(Bloomberg) -- A global bond rally extended into Thursday as investors hunted for havens amid a risk-asset rout on concerns a US recession is becoming more likely.
Benchmark Australian yields tumbled 13 basis points to 3.33%, following a sharp drop overnight in their Treasury equivalents. The 10-year Treasury yield slid about 10 basis points to 2.88% as the S&P 500 slumped 4%, its worst day since June 2020.
“Having duration as a hedge in a portfolio is becoming more important as the risk of a slowdown in the economy is likely,” said Mark Lindbloom, portfolio manager at Western Asset Management. This year’s rapid climb in Treasury yields means “bonds are back to being attractive relative to other asset classes.”

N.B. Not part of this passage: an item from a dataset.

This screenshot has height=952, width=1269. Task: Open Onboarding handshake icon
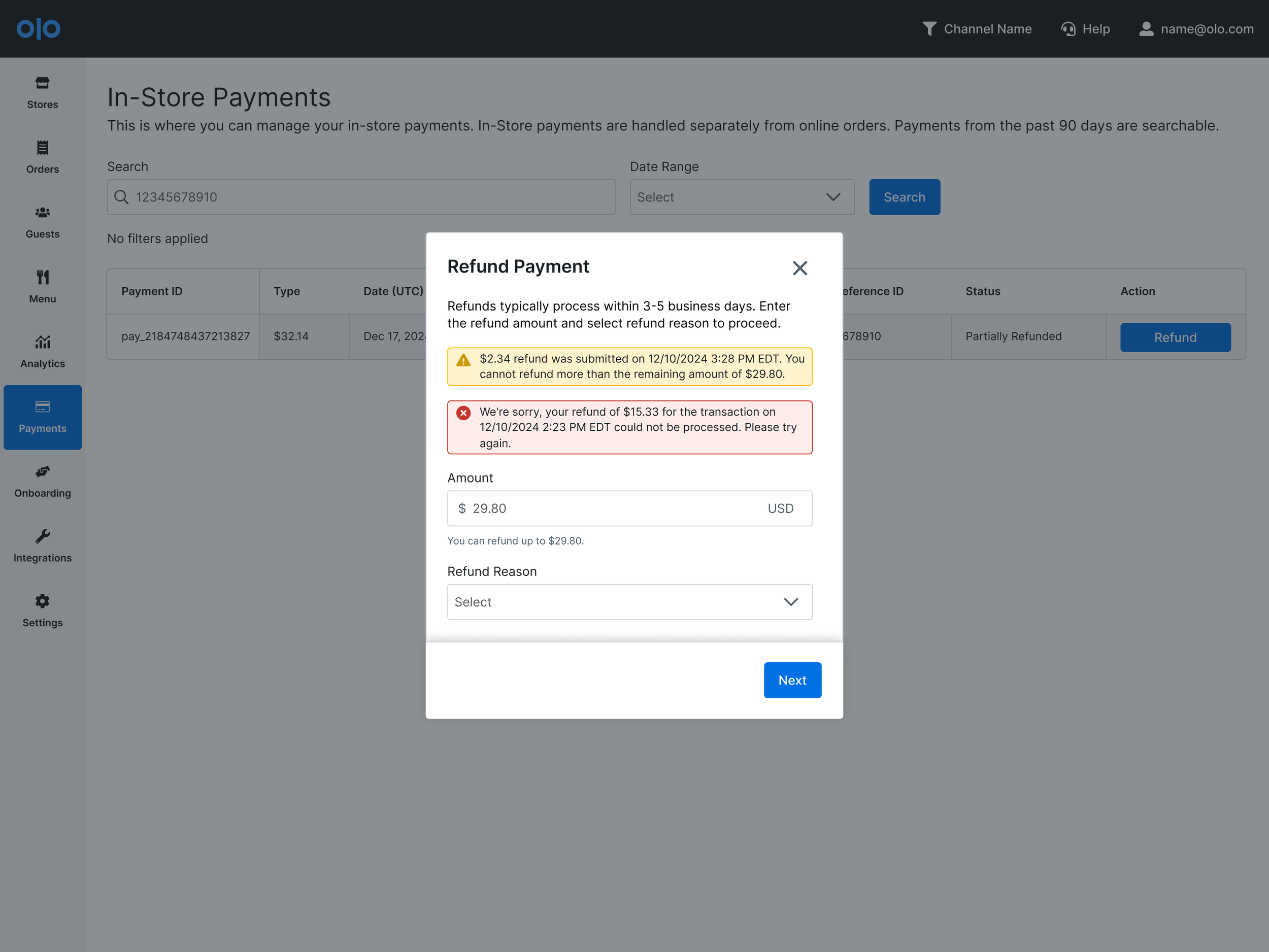coord(43,472)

With the Federal Reserve focused on taming inflation via rate hikes and a shrinking balance sheet beginning in June, bond managers have been adding long-dated Treasuries to their portfolios to take advantage of a flattening yield curve and also as a form of insurance should risk assets fall further.

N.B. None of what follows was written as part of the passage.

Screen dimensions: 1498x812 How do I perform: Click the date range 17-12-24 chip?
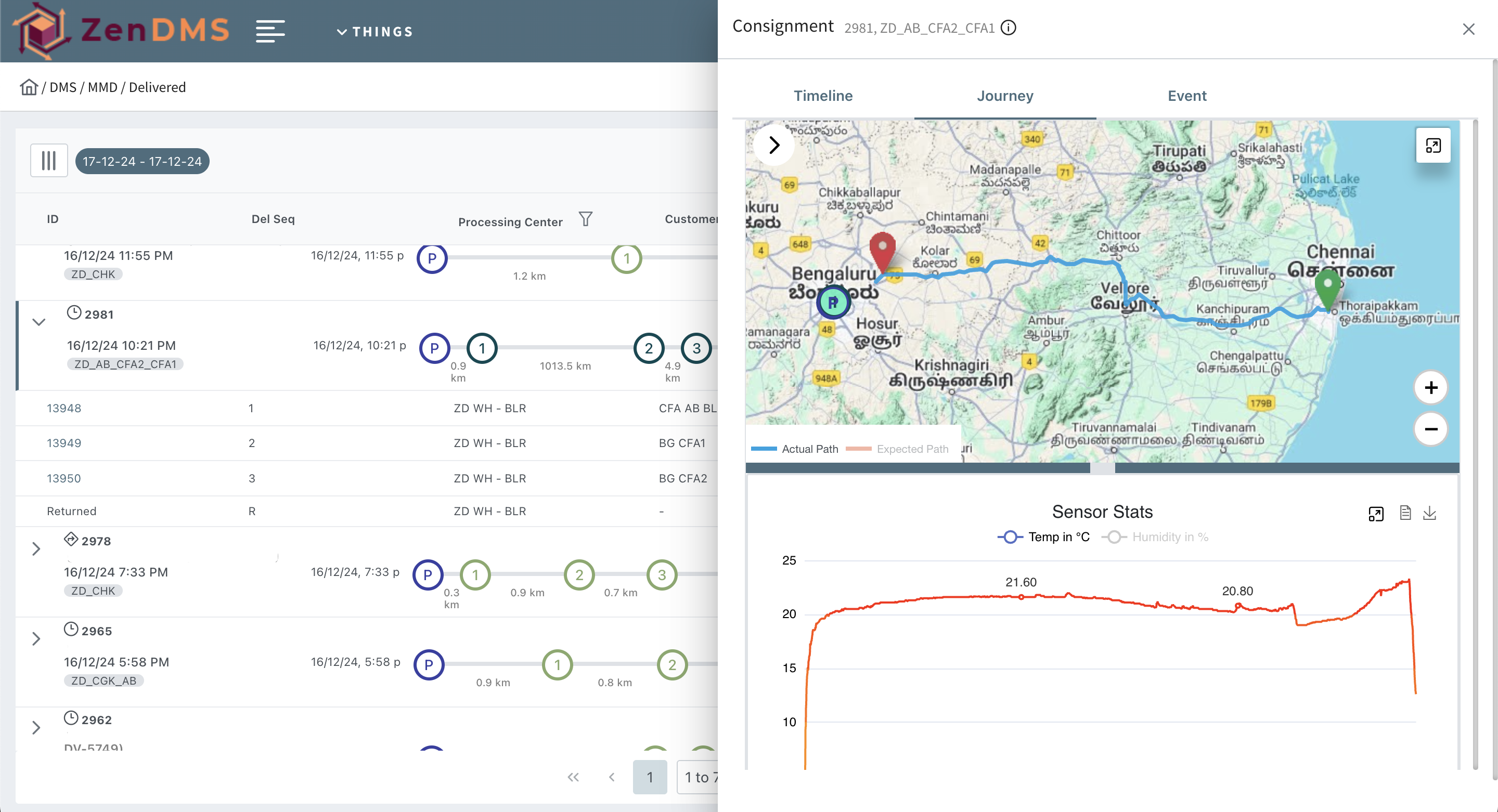(142, 161)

The policy-sensitive two-year note’s yield declined only 3 basis points to 2.67%, further narrowing the gap between short- and longer-dated Treasuries. The difference between five- and 10-year yields fell below zero after a short-lived spike to 11 basis points last week from a prior period of inversion.
Fed Chair Jerome Powell Tuesday said the central bank was prepared to raise the policy rate above neutral if inflation doesn’t moderate in a clear and convincing way, which could entail pain for the economy through a rise in the unemployment rate.
The gains for the long end overnight were also fueled by a strong $17 billion sale of 20-year bonds. The auction drew a yield of 3.290%, the highest since the 20-year tenor was revived in May 2020, but below a pre-auction indicated level of 3.292%, signaling dealers underestimated demand.